In a Damascus interview with NBC News, Syrian dictator Bashar Assad pronounced himself unsatisfied with both Donald Trump and Hillary Clinton as U.S. presidential candidates.

NBC reports Assad “made little distinction between the two candidates, however, when asked if he was worried about Trump’s lack of foreign policy experience.”

“Who had this experience before? Obama? Or George Bush? Or Clinton before? None of them had any experience. This is the problem with the United States,” Assad complained, adding that spending a “few years” in Congress wasn’t good enough.

He dismissed most of what both Trump and Clinton have said on the campaign trail as mere rhetoric, predicting “they’re going to change after they become elected. And this is where you have to start evaluating the president – after the campaign.”

Given the bang-up job Assad has done ruling Syria as Dictator-For-Life over the past 16 years, this is a devastating blow to both the Trump and Clinton campaigns.

Assad really does think he’s done a great job, telling NBC that he hopes “history will see me as the man who protected his country, from the terrorism and from the intervention, and saved its sovereignty.”

Assad, who views everyone opposed to his rule as a “terrorist,” insisted that killing terrorists is not “brutal,” but rather makes him a “patriot.”

In another part of the interview, he lambasted the United States for not being “serious” about fighting ISIS, denouncing American airstrikes against Islamic State targets in Syria as “illegal” and “counterproductive” — unlike the wonderful airstrikes conducted by his good friends in Moscow.

“The reality is telling that, since the beginning of the American airstrikes, the terrorism has been expanding and prevailing. It only shrinked [sic] when the Russians intervened,” he said.

“We wanted to defeat those terrorists, while the United States wanted to manage those groups in order to topple the government in Syria,” Assad added, referring to U.S. support for “moderate” rebel factions.

He denied committing any war crimes, including the chemical weapons deployment that led Barack Obama to half-heartedly call for his ouster, claiming that all evidence to the contrary is mere “propaganda and media campaigns.”

Not that a few eggs haven’t been broken to make his Dictator-for-Life omelette, mind you. “I defend my country. To talk about a clean war where there is no casualties, no civilians, no innocent people to be killed – that doesn’t exist. No one could make it. No war in the world,” he insisted, in the one part of the interview where NBC says he “showed signs of agitation.”

Assad was a good sport about Obama’s futile effort to unseat him: “He’s failed, but that doesn’t mean I win because for him the war is to remove me … for me the war is to restore Syria. If we can get rid of those terrorists, if we can restore the stability in Syria, this is where we win. Otherwise, you cannot talk about winning.”

The Syrian dictator also swatted aside culpability in the death of American journalist Marie Colvin, killed in a 2012 rocket attack on a media center in the besieged rebel city of Homs.

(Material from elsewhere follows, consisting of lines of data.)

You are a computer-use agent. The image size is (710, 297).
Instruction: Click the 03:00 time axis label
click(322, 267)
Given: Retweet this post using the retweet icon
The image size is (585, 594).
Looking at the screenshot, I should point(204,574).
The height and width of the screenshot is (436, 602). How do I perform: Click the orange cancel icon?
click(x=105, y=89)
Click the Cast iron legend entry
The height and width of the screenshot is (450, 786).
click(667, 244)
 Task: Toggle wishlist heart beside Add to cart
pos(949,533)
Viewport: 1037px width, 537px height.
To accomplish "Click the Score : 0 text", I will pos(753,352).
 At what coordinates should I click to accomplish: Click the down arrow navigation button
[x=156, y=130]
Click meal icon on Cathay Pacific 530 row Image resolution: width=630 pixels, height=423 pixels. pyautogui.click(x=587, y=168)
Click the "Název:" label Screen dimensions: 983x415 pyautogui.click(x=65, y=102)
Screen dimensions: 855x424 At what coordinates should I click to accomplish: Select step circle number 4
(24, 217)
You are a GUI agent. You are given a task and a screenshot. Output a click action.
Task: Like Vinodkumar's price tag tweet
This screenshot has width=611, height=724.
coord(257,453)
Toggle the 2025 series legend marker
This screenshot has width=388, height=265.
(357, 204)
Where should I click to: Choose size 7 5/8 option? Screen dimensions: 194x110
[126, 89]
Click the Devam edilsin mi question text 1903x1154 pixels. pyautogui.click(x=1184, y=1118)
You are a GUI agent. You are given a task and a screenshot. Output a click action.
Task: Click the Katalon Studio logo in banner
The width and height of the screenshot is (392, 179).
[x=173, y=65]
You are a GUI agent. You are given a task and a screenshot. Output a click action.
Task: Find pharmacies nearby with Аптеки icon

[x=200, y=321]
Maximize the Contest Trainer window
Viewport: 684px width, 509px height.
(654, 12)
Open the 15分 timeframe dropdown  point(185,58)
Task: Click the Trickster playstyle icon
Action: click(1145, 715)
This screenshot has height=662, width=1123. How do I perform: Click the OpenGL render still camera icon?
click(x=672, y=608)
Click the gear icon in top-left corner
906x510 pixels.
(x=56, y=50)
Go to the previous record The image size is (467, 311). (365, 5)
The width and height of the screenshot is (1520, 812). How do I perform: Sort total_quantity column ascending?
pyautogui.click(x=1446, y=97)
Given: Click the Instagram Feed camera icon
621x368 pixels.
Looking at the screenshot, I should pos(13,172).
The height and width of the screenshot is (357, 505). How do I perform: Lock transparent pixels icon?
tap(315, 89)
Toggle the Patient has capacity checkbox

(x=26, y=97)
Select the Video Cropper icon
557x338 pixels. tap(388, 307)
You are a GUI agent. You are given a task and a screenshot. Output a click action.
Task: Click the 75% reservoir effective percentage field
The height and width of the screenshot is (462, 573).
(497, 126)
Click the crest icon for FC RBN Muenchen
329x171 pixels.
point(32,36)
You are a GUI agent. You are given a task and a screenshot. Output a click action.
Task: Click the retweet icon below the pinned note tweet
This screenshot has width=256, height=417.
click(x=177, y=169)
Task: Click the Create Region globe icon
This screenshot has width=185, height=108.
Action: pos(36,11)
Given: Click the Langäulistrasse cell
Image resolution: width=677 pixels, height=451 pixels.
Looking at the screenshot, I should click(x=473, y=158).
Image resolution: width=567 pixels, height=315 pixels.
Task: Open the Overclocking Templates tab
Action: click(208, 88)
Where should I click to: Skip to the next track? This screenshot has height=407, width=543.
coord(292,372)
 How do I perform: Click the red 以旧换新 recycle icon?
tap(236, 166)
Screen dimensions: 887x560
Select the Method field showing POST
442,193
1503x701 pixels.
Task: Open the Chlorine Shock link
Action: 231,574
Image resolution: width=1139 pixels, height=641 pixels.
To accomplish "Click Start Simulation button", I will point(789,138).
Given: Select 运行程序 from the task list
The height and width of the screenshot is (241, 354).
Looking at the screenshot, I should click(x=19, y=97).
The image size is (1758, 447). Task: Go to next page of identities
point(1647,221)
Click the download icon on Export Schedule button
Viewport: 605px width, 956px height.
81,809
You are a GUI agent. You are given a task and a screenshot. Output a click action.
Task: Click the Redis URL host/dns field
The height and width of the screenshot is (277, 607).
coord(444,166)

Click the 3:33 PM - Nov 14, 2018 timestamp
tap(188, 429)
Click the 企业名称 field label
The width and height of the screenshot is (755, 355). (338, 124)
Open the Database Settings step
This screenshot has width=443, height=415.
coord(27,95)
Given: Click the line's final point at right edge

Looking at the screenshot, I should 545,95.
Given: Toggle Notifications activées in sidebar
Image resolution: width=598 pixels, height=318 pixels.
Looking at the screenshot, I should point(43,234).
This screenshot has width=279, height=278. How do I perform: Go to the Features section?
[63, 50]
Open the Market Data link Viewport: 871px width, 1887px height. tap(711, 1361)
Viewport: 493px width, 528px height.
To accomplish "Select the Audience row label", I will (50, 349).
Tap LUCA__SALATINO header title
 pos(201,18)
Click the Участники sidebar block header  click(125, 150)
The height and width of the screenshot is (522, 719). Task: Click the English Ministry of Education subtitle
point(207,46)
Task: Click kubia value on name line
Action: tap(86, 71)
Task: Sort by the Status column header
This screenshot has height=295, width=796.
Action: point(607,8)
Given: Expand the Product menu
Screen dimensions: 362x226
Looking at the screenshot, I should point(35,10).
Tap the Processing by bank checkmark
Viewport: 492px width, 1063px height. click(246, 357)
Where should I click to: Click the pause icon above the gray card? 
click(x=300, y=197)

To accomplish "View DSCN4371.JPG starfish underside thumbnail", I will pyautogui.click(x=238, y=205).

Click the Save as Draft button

Last week, Colvin’s family sued the Syrian government for ordering her death, something they actually have documentary evidence of, in the form of a fax from Syrian intelligence ordering rough treatment for “those who tarnish the image of Syria in foreign media and international organizations.” Colvin filed a CNN report calling Assad’s claims of killing only terrorists “a complete and utter lie” the night before her death.

“It’s a war and she came illegally to Syria, she worked with the terrorists, and because she came illegally, she’s been responsible of everything that befall [sic] on her,” Assad told NBC News.

NBC found a sea change in Assad’s attitude throughout, portraying him as confident of victory after Russia’s intervention on his behalf, where in previous interviews, he has seemed nervous about the possibility of losing the Syrian civil war.

He can relax in the knowledge that he’s thoroughly defeated Obama, with Secretary of State John Kerry effectively offering terms of surrender by pushing for the U.S. to begin coordinating anti-terrorist airstrikes in Syria with Moscow.

It’s an amazing conclusion to the saga that began with Obama declaring that Assad had crossed a “red line,” violated international law, and offended the conscience of the entire world by using WMD. Obama’s SecState is now offering to help Russia finish off the Syrian opposition, in the hope that Russia will press Assad to ground his own bloodthirsty air force — which has been bombing the hell out of civilian areas, even though Kerry endlessly touts the “cease-fire” supposedly in effect. The only prize Obama is still playing for is a reduction of Syrian civilian casualties at the hands of their leader.